Description of the task:
Repeat the lines of the data exactly, from the first one through the one that contains "You are a computer-use agent. The width".

Exercise material:
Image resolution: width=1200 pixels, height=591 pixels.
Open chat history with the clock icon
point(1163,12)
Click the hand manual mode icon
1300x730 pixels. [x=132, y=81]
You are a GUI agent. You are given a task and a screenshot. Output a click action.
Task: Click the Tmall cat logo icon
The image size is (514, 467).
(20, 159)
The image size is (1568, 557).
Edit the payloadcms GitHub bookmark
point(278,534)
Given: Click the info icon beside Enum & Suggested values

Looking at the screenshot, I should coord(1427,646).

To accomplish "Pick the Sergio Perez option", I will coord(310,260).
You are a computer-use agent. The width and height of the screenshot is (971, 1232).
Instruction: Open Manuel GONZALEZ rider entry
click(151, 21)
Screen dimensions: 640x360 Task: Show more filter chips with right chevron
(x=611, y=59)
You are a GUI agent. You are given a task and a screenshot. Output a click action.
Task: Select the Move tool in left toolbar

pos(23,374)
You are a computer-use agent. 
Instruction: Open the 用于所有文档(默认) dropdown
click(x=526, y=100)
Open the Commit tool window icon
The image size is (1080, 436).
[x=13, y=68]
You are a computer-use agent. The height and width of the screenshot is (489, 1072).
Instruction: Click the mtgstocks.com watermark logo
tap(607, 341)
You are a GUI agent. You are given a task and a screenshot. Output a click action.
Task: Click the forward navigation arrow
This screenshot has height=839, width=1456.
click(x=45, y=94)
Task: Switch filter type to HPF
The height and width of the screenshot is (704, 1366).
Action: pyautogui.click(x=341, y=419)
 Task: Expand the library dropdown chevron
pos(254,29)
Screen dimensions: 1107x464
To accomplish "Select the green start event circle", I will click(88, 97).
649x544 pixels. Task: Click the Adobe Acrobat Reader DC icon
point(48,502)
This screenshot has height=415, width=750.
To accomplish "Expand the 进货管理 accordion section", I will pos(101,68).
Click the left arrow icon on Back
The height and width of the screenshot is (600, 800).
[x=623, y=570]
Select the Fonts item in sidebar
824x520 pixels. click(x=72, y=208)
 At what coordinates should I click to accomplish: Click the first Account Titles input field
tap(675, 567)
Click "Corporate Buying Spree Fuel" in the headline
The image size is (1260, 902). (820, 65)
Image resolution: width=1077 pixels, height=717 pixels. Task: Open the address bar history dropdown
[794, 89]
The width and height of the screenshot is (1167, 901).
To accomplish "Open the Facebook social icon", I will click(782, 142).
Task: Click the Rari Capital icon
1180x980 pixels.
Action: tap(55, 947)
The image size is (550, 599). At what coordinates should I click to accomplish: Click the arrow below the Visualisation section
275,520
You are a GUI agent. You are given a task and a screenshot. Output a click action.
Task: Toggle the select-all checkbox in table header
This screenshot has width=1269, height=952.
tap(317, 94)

Answer space:
Image resolution: width=1200 pixels, height=591 pixels.
Open chat history with the clock icon
point(1163,12)
Click the hand manual mode icon
1300x730 pixels. [x=132, y=81]
You are a GUI agent. You are given a task and a screenshot. Output a click action.
Task: Click the Tmall cat logo icon
The image size is (514, 467).
(20, 159)
The image size is (1568, 557).
Edit the payloadcms GitHub bookmark
point(278,534)
Given: Click the info icon beside Enum & Suggested values

Looking at the screenshot, I should coord(1427,646).

To accomplish "Pick the Sergio Perez option", I will coord(310,260).
You are a computer-use agent. The width and height of the screenshot is (971, 1232).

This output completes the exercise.